Data shown:
□ □ □ □ □

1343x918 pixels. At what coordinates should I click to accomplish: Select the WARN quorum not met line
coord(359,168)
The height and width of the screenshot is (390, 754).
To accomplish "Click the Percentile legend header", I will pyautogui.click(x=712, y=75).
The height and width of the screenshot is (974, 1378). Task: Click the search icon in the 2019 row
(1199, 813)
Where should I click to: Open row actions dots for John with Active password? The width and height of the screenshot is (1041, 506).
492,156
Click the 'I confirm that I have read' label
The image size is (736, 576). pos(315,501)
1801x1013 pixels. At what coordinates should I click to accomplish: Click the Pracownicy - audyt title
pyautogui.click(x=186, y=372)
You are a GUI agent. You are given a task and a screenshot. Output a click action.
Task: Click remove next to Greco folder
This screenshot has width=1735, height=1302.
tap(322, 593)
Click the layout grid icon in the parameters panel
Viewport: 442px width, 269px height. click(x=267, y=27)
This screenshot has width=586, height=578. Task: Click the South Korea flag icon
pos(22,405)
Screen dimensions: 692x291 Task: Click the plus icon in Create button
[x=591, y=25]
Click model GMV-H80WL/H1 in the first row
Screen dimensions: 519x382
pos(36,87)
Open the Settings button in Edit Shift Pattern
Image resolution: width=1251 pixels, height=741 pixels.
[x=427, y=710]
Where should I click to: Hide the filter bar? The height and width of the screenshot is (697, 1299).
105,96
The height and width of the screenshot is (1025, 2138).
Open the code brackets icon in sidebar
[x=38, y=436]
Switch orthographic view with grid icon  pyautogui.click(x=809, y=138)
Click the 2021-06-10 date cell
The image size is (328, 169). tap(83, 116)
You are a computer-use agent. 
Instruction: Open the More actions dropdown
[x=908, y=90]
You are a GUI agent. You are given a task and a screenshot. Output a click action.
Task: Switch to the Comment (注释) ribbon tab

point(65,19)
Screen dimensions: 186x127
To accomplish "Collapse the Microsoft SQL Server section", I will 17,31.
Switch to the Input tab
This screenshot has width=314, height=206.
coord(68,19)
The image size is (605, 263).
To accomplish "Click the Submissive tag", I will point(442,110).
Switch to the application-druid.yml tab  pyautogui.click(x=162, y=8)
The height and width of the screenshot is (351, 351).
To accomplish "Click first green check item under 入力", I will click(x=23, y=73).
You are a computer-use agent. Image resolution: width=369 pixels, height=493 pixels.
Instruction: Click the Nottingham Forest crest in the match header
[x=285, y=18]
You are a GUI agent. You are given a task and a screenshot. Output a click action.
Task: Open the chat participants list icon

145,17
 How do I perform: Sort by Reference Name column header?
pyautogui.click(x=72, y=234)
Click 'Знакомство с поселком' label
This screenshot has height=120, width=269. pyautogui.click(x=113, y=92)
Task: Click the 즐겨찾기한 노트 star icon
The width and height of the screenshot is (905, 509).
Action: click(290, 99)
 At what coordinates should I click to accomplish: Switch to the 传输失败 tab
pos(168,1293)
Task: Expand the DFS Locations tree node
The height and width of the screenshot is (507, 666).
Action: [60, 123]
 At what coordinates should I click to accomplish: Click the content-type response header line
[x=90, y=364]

□ □ □ □ □

Task details: Lay out the lines from the start of the items through the line containing "coord(68,19)" as a JSON list of strings, one string per line, omitting blank lines.

Output for this exercise:
[
  "1343x918 pixels. At what coordinates should I click to accomplish: Select the WARN quorum not met line",
  "coord(359,168)",
  "The height and width of the screenshot is (390, 754).",
  "To accomplish \"Click the Percentile legend header\", I will pyautogui.click(x=712, y=75).",
  "The height and width of the screenshot is (974, 1378). Task: Click the search icon in the 2019 row",
  "(1199, 813)",
  "Where should I click to: Open row actions dots for John with Active password? The width and height of the screenshot is (1041, 506).",
  "492,156",
  "Click the 'I confirm that I have read' label",
  "The image size is (736, 576). pos(315,501)",
  "1801x1013 pixels. At what coordinates should I click to accomplish: Click the Pracownicy - audyt title",
  "pyautogui.click(x=186, y=372)",
  "You are a GUI agent. You are given a task and a screenshot. Output a click action.",
  "Task: Click remove next to Greco folder",
  "This screenshot has width=1735, height=1302.",
  "tap(322, 593)",
  "Click the layout grid icon in the parameters panel",
  "Viewport: 442px width, 269px height. click(x=267, y=27)",
  "This screenshot has width=586, height=578. Task: Click the South Korea flag icon",
  "pos(22,405)",
  "Screen dimensions: 692x291 Task: Click the plus icon in Create button",
  "[x=591, y=25]",
  "Click model GMV-H80WL/H1 in the first row",
  "Screen dimensions: 519x382",
  "pos(36,87)",
  "Open the Settings button in Edit Shift Pattern",
  "Image resolution: width=1251 pixels, height=741 pixels.",
  "[x=427, y=710]",
  "Where should I click to: Hide the filter bar? The height and width of the screenshot is (697, 1299).",
  "105,96",
  "The height and width of the screenshot is (1025, 2138).",
  "Open the code brackets icon in sidebar",
  "[x=38, y=436]",
  "Switch orthographic view with grid icon  pyautogui.click(x=809, y=138)",
  "Click the 2021-06-10 date cell",
  "The image size is (328, 169). tap(83, 116)",
  "You are a computer-use agent. ",
  "Instruction: Open the More actions dropdown",
  "[x=908, y=90]",
  "You are a GUI agent. You are given a task and a screenshot. Output a click action.",
  "Task: Switch to the Comment (注释) ribbon tab",
  "point(65,19)",
  "Screen dimensions: 186x127",
  "To accomplish \"Collapse the Microsoft SQL Server section\", I will 17,31.",
  "Switch to the Input tab",
  "This screenshot has width=314, height=206.",
  "coord(68,19)"
]